Efficient Deep Learning for Point Clouds

This project is about designing efficient point cloud Deep Neural Networks with pure algorithm (software-level) optimizations. We propose a technique named Delayed-Aggregation, which:

  1. reduces redundant computation to achieve workload efficiency;
  2. exposes parallelism that can be easily captured by the underlying hardware.

For the background of point cloud neural networks and how our delayed-aggregation helps improves the execution efficiency, see the wiki page.


Delayed-aggregation applies to a wide range of different point cloud networks. This repo has the implementation for the following five networks:

For each network, we have provided three versions:

  1. Baseline: the original networks with implementation optimizations.
  2. Limited Delayed-Aggregation: the one with limited delayed-aggregation optimization, which is inspired by some GNNs implementations.
  3. Fully Delayed-Aggregation: the one with full delayed-aggregation optimization, i.e., our proposed technique.

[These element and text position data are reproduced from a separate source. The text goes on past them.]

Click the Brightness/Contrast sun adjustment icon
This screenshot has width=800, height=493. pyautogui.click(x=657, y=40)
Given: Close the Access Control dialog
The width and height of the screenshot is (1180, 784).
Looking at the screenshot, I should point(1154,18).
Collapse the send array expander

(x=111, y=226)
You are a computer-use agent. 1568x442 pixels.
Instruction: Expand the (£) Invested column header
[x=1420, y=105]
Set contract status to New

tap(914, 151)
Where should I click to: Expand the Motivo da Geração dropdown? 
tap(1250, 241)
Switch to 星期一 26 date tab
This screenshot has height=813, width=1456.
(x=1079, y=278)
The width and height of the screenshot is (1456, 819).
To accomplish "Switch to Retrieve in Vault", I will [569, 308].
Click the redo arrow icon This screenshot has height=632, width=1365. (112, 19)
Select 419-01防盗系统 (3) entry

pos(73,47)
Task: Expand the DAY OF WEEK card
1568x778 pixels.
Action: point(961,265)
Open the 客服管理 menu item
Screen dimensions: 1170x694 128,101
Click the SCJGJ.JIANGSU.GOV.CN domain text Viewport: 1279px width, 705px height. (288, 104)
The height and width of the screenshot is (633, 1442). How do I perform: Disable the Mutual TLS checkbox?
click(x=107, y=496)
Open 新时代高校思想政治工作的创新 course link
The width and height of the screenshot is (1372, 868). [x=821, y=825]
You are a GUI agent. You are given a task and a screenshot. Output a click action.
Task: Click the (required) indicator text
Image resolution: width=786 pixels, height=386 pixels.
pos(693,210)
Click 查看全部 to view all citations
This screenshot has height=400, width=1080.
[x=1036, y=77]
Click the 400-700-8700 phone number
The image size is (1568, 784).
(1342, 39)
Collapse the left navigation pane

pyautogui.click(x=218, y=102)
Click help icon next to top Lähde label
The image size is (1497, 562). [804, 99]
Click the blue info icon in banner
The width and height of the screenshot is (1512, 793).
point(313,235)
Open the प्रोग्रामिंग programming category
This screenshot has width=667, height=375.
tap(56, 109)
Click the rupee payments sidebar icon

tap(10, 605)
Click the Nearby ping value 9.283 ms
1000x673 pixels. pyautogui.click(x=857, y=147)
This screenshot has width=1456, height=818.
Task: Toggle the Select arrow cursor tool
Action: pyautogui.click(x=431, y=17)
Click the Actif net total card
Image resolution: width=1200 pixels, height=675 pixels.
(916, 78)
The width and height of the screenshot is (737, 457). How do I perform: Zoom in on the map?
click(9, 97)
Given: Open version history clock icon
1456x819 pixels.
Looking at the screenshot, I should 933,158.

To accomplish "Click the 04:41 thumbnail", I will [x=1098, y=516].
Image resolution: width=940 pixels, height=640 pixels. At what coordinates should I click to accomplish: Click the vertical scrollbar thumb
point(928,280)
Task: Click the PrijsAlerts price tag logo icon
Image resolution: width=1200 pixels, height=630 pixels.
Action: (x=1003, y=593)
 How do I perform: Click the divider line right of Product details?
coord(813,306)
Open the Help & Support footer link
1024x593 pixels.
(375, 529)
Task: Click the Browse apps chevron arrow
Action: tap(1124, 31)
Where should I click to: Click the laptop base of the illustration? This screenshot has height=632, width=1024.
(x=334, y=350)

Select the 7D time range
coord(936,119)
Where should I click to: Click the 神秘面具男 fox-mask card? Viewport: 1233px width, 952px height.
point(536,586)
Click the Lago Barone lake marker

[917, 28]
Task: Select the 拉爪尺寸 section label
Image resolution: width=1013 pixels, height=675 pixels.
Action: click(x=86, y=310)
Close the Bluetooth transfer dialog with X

For the difference between the three versions, again see the wiki page.

How to Run

We have created a simple PYTHON script to navigate the repository. Run:

$ python launcher.py -h

You will see:

usage: launcher.py [-h] [--compile COMPILE] [--download DOWNLOAD]
                   [--list_models LIST_MODELS] [--run RUN] [--train TRAIN]
                   [--use_baseline USE_BASELINE] [--use_limited USE_LIMITED]
                   [--segmentation SEGMENTATION]

optional arguments:
  -h, --help            show this help message and exit
  --compile COMPILE     Compile libraries in the models, to compile a specific
                        network, use: --compile [NETWORK_NAME] or to compile
                        all models using, --compile all
  --download DOWNLOAD   Download the specific dataset for the models, to
                        download a dataset for a specific network, use:
                        --download [NETWORK_NAME] or to download all datasets
                        using, --download all
  --list_models LIST_MODELS
                        List all model names.
  --run RUN             Evaluate the model with Fully Delayed-Aggregation.
  --train TRAIN         Train the model with Fully Delayed-Aggregation.
  --use_baseline USE_BASELINE
                        Use the baseline without any kind of Delayed-Aggregation.
  --use_limited USE_LIMITED
                        Use Limited Delayed-Aggregation.
  --segmentation SEGMENTATION
                        Execute the segmentation version.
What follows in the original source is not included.